## Brief
Carry on the piece about nudity and social hang-ups, picking up after its final sentence.

## Document excerpt
And research by academic Keon West has also found that nudity generally improves body image.
Naturally, people from ancient times onwards have wanted some form of clothing – anything from an animal skin to a fleecy nylon onesie – for warmth, when needed. But that doesn’t account for the need to wear a bikini or speedos on a boiling hot Caribbean beach (or in the swimming pool, or gym).
So where, and why, is there a problem? Why in these more liberal times can we not throw off the shackles of prudishness and patriarchal religion? What can we do to shift our thinking and quell our hang-ups?
I recall in the mid-1970s, when I was a Resident Tutor at university and sitting on a university accommodation committee, there was a move not just for mixed student residences but mixed corridors in the residences. A couple of the older Accommodation Office staff had apoplexy; while the students and I all said “Where’s the problem?”. Students can lock their doors; there are doors on the toilet cubicles, the bath and at least a curtain on the shower (which could easily be made to fasten at both sides, or be replaced by a door). I don’t know if his was implemented as I left at the end of that academic year, but it was a big step to even be discussing it in 1975/6.

## Saved data entries
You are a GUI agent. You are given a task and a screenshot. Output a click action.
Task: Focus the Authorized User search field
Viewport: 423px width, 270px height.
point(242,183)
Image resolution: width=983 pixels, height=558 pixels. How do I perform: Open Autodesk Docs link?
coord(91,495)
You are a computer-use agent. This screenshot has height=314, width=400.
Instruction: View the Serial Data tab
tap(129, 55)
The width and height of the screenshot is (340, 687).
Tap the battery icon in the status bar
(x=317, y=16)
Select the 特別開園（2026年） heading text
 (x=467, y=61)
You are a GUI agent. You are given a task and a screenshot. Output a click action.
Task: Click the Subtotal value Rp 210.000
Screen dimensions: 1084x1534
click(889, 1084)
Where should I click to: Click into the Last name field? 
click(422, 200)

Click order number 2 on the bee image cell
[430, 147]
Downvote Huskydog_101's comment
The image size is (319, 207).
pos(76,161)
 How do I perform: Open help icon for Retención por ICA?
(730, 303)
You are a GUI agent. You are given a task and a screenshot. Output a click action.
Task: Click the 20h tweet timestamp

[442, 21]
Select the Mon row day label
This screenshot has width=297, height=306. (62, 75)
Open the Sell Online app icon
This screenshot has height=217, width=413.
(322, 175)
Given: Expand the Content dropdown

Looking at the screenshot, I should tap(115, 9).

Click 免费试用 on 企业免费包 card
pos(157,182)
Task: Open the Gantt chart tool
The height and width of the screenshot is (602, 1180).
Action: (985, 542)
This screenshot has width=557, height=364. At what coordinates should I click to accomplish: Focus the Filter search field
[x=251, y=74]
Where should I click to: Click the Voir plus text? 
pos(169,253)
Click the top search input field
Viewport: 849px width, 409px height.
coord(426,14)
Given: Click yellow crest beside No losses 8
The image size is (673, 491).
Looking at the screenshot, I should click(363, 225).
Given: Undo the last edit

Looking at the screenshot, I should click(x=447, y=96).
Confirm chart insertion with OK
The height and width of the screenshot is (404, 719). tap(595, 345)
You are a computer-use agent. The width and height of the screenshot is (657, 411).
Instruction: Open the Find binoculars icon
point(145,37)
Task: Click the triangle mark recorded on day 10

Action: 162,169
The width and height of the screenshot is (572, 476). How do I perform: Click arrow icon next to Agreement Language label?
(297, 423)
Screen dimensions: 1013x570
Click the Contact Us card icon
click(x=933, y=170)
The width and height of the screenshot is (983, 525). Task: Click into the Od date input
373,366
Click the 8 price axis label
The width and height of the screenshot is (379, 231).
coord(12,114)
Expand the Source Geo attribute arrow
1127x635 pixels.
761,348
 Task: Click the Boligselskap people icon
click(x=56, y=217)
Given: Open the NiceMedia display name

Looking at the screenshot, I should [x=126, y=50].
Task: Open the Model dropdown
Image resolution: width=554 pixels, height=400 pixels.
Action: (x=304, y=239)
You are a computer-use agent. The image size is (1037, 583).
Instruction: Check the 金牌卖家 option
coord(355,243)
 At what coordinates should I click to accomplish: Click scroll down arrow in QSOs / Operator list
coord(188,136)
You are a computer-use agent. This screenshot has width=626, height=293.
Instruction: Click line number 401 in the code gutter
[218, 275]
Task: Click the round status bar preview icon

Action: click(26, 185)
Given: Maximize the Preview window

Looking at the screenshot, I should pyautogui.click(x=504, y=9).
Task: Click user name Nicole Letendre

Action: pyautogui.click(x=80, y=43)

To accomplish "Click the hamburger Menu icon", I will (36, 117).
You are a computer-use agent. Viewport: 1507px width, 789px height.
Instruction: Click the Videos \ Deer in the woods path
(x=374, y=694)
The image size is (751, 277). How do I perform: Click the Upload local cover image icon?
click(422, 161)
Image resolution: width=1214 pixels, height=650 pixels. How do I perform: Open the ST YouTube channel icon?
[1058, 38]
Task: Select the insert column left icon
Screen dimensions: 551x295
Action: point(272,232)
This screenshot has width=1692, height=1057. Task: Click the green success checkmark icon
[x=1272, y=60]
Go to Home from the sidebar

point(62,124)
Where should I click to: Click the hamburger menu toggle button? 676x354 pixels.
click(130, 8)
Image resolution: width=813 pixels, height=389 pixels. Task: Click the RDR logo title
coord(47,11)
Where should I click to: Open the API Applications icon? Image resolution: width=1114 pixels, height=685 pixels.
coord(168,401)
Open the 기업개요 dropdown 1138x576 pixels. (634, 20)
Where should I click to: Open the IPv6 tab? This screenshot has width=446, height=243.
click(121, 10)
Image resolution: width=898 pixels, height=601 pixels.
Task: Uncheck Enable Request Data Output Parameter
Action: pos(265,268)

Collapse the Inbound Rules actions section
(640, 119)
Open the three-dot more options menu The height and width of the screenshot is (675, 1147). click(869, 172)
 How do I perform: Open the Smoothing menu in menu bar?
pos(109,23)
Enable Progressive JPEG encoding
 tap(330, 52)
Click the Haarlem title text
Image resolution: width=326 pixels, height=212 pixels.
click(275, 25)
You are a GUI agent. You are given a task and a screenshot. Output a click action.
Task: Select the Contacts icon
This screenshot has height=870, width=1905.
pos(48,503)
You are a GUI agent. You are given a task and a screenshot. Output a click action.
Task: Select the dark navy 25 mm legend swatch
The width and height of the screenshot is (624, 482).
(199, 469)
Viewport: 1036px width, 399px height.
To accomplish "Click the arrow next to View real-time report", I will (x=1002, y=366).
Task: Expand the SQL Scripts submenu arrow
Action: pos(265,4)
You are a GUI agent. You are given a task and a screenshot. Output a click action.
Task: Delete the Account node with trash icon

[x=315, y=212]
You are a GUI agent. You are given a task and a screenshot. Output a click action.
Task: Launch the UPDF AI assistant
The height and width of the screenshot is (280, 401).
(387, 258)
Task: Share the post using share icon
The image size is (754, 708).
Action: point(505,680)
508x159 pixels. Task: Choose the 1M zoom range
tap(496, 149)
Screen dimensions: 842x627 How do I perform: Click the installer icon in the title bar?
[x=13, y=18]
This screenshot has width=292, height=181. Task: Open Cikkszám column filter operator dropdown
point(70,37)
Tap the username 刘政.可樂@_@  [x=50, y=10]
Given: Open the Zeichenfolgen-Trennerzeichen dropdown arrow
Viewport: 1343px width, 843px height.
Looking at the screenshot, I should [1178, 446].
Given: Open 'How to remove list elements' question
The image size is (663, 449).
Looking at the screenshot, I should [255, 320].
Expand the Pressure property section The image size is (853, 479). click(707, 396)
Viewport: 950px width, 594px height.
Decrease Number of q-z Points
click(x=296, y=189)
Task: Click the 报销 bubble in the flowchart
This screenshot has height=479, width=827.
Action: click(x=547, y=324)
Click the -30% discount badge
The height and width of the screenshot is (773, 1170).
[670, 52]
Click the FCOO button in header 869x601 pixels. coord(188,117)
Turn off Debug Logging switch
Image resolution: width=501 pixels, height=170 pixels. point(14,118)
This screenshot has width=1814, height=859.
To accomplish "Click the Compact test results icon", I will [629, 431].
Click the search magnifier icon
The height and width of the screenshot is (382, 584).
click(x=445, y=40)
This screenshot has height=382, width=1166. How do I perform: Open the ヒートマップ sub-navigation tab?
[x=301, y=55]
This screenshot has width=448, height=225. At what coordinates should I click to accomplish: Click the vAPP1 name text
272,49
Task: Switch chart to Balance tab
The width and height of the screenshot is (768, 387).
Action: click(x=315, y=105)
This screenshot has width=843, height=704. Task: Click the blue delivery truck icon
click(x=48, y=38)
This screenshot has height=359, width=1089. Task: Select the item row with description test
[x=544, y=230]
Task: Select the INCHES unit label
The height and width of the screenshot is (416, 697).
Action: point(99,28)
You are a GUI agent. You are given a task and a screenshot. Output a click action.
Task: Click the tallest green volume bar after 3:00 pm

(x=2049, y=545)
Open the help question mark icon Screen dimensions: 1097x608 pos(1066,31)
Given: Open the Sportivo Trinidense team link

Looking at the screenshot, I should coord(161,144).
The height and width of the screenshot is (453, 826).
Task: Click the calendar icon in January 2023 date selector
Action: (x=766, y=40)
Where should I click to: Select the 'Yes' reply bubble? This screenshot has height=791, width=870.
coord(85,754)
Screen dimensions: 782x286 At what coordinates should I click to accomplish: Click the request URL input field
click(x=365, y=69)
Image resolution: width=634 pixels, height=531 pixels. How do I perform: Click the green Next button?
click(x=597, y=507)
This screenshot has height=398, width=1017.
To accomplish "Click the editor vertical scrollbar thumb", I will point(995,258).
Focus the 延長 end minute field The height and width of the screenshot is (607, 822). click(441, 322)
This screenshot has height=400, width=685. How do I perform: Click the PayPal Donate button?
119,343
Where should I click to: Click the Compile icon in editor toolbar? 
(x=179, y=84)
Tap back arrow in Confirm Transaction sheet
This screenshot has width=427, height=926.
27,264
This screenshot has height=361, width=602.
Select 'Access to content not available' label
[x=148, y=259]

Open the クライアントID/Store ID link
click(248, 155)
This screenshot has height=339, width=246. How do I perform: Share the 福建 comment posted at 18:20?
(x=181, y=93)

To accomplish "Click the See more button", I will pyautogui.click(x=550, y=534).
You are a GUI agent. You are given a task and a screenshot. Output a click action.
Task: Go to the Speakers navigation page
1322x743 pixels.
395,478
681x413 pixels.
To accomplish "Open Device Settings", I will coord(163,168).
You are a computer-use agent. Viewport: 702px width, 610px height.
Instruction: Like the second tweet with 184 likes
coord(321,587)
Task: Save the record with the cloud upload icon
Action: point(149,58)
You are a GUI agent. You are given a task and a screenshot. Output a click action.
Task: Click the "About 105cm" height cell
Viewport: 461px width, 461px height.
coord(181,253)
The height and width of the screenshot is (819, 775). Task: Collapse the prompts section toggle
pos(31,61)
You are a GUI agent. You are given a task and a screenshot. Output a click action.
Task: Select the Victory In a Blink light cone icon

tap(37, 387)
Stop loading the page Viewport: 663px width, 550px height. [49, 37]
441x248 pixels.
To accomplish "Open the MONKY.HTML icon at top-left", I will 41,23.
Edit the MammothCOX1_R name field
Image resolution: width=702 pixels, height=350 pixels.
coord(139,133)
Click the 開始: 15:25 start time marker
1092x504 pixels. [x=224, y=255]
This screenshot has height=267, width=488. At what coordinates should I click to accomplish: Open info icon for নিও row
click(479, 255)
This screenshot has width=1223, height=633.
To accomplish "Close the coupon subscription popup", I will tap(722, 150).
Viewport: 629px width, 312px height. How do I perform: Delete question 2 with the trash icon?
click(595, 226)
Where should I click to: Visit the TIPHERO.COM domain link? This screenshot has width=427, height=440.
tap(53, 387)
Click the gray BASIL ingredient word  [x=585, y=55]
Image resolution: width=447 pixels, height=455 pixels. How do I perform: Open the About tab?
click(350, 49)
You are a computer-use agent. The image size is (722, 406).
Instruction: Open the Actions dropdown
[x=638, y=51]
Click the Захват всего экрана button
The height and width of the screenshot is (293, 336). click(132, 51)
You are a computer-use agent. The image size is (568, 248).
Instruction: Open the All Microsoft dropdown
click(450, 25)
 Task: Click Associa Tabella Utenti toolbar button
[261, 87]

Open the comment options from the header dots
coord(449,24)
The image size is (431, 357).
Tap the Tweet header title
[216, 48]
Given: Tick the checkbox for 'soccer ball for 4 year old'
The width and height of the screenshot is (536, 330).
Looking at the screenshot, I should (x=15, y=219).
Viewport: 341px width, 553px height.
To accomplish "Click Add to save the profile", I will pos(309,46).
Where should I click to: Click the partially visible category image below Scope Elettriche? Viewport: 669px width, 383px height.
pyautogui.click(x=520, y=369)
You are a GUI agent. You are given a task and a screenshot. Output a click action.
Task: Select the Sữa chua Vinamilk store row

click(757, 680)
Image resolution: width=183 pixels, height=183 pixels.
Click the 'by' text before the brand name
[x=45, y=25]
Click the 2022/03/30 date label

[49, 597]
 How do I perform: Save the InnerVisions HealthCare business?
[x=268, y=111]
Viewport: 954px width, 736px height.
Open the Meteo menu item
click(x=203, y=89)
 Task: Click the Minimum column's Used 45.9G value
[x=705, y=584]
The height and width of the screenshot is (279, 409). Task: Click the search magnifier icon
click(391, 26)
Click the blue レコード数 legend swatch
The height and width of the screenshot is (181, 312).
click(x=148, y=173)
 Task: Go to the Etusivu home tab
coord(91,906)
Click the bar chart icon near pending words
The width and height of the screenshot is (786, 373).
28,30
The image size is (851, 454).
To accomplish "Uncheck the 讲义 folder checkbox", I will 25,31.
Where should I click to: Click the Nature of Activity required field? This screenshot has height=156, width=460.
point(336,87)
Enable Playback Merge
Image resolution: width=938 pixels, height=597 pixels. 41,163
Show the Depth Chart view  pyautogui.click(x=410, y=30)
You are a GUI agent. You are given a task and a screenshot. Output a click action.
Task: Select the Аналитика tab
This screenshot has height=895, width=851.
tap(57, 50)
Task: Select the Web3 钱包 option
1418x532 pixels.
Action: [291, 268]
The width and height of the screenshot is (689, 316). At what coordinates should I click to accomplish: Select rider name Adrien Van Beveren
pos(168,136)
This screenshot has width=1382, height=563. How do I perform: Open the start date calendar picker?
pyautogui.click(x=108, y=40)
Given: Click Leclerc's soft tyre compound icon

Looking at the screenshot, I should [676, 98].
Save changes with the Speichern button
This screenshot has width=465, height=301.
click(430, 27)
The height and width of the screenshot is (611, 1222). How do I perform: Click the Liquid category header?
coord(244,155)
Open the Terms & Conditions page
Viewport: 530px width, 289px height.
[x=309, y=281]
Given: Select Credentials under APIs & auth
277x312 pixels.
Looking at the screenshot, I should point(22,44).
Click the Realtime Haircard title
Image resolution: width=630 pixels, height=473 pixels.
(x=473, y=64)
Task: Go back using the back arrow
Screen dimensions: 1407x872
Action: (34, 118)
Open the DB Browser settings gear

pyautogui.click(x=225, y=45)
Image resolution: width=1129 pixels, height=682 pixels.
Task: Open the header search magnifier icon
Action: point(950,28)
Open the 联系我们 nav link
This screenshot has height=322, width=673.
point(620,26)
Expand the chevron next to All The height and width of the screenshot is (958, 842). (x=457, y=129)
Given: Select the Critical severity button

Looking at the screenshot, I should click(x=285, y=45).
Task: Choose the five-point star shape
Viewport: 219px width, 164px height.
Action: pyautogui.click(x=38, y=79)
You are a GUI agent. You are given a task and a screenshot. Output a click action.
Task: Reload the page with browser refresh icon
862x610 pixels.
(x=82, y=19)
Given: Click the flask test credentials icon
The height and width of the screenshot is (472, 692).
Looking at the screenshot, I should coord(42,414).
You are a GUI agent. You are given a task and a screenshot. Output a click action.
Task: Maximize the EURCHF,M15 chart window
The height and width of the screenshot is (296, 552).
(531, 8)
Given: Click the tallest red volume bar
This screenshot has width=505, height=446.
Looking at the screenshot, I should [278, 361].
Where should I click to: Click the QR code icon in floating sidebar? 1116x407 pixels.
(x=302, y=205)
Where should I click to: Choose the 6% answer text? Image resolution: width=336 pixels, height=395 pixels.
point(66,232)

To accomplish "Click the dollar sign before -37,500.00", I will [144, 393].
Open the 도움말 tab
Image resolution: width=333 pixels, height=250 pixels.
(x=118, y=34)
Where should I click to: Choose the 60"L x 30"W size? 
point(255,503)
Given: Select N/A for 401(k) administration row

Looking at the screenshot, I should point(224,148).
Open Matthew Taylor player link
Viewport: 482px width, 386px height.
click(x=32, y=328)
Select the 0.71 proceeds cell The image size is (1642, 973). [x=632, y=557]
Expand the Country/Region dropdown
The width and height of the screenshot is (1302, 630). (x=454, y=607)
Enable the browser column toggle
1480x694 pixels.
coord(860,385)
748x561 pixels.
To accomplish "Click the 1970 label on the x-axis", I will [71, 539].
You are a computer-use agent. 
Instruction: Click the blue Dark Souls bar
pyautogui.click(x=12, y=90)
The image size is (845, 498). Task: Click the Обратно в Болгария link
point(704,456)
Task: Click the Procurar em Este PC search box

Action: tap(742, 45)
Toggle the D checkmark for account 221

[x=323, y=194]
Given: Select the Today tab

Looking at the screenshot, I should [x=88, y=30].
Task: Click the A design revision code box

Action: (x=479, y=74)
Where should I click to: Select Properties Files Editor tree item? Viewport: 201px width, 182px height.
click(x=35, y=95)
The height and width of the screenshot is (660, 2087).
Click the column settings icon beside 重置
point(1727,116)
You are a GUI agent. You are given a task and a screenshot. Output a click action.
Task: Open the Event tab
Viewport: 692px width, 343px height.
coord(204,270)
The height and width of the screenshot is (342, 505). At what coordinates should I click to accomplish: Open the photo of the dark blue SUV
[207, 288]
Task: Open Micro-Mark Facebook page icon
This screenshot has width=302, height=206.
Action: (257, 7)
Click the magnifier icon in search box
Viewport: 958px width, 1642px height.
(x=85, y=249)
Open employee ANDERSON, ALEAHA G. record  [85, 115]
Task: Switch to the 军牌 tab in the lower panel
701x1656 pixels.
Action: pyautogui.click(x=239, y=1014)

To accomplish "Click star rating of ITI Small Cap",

## Answer
So while it is not the full answer, and not something which could be instituted overnight, I’ve long been in favour of not just mixed sports but mixed changing rooms. When I was a student I regularly played squash against girls of my acquaintance (boys too). I remember thinking then how daft it was that at the courts there were two changing rooms (male & female), each comfortably sized for maybe six or eight people but each invariably being used by only one or two at a time. How much more efficient to combine the changing rooms to make one space for eight, with just one loo and one shower cubicle. Moreover I feel morally certain that the girls would have a civilizing influence on the less savoury habits of the male (think smelly socks and sports bags).
Why could this not be extended to all changing rooms? And make swimming pools & gyms “costumes optional”? Really, where is the problem. What do you mean “It’s not nice!”; “It would be a rampant orgy” or “There’ll be two rapes an hour”? That’s just rubbish. Think about it …
- Give or take the odd scar (and scars tell interesting stories), we all know what’s under your t-shirt and jeans, my t-shirt and jeans. So we can hardly claim to be surprised.
- We all know that people have hairy bits, and some people shave them – just like some men shave their faces and others have beards.
- We all know that women have periods, get pregnant, go through the menopause; and we all know men have erections (sometimes involuntary). Again, we can hardly claim to be surprised.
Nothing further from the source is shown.